• Passage
---

INS NYC 2024 Program

Poster

Poster Session 03 Program Schedule

02/15/2024
09:30 am - 10:40 am
Room: Shubert Complex (Posters 1-60)

Poster Session 03: Neurotrauma | Neurovascular


Final Abstract #48

The Relationship Between Subjective Cognitive Function, Dispersion-Based Intra-Individual Variability and Estimated Head Impact Histories Among Former Collegiate Football Players

Iris Yi Miao, Medical College of Wisconsin, Wauwatosa, United States
Karen Martinez, Medical College of Wisconsin, Wauwatosa, United States
Zachary Kerr, University of North Carolina at Chapel Hill, Chapel Hill, United States
Wesley Cole, University of North Carolina at Chapel Hill, Chapel Hill, United States
Kevin Guskiewicz, University of North Carolina at Chapel Hill, Chapel Hill, United States
Michael McCrea, Medical College of Wisconsin, Wauwatosa, United States
Benjamin Brett, Medical College of Wisconsin, Wauwatosa, United States

Category: Concussion/Mild TBI (Adult)

---

• Exercise data
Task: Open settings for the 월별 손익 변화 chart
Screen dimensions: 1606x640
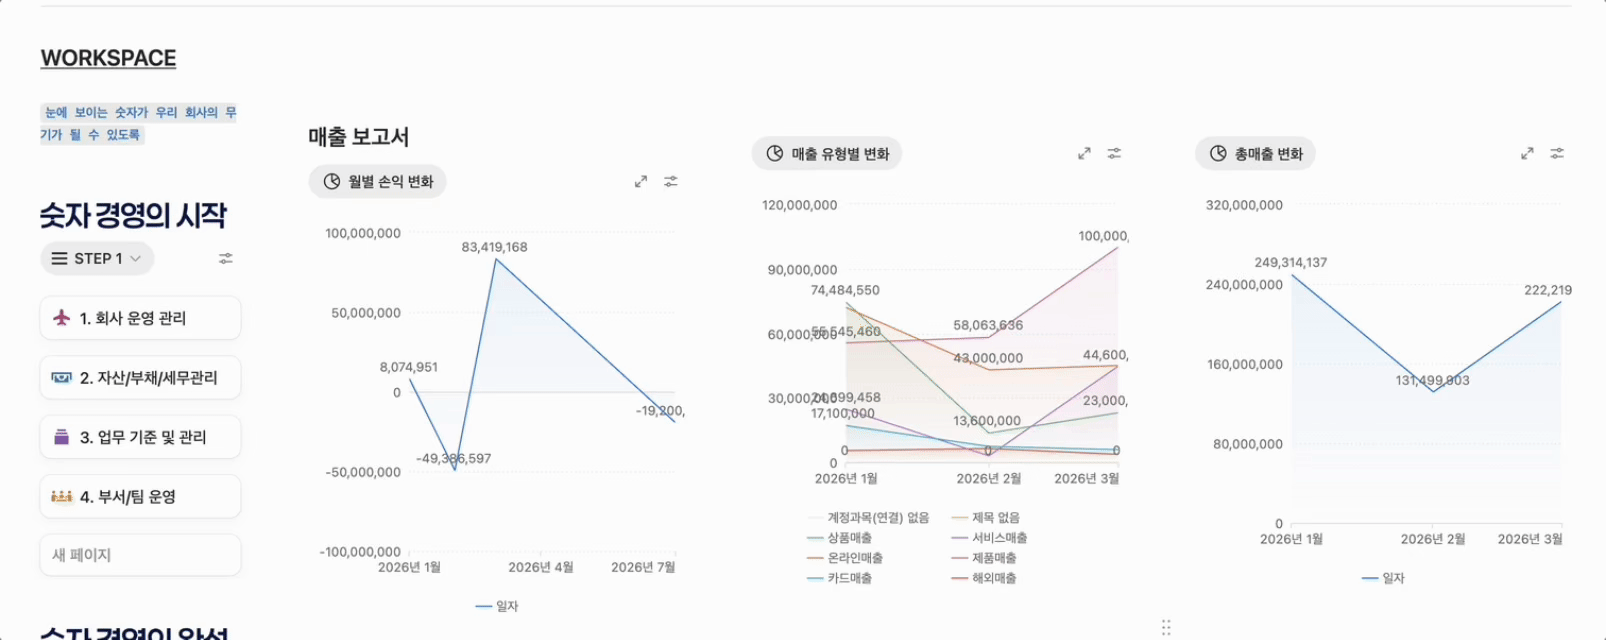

---

• Brief A
Decide whether each statement agrees with the conference program entry. Answer yes or no for each, and quote the deciding words of the entry.
(i) The poster session takes place in the Shubert Complex.
(ii) Every listed author is affiliated with the University of North Carolina at Chapel Hill.
(iii) The abstract is filed under a pediatric concussion category.
• Brief B
Write the next part of the conference program entry on former collegiate football players, starting after its last line.

• Written reply A
(i) Yes: "Room: Shubert Complex (Posters 1-60)"
(ii) No: "Iris Yi Miao, Medical College of Wisconsin, Wauwatosa, United States"
(iii) No: "Category: Concussion/Mild TBI (Adult)"

• Written reply B
Keyword 1: brain injury
Keyword 2: sports-related neuropsychology
Keyword 3: quality of life

Objective:

The association between head injury history and subjective cognitive symptom endorsement among contact sport athletes has been robustly observed. Studies of head injury history and worse performance-based measures of cognitive functioning have been more variable, and subjective and objective cognition have not always aligned. Subjective difficulties may reflect subtle changes not captured by traditional measures of central tendency (e.g., impairment >1.5SD). Dispersion-based cognitive intra-individual variability (IIV) captures fluctuations in performance across different tasks of the same cognitive domain and may better align with subjective cognitive concerns. We examined associations between performance-based intraindividual variability, subjective cognition, and head injury history.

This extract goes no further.